### Task prompt
Rewrite the records with every "GUI agent" changed to "interface agent", keeping everything else the same.

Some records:

[start]

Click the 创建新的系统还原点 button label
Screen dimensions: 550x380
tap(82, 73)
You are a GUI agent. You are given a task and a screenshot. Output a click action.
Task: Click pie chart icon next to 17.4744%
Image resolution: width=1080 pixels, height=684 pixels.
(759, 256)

[end]

### Completed task
Click the 创建新的系统还原点 button label
Screen dimensions: 550x380
tap(82, 73)
You are a interface agent. You are given a task and a screenshot. Output a click action.
Task: Click pie chart icon next to 17.4744%
Image resolution: width=1080 pixels, height=684 pixels.
(759, 256)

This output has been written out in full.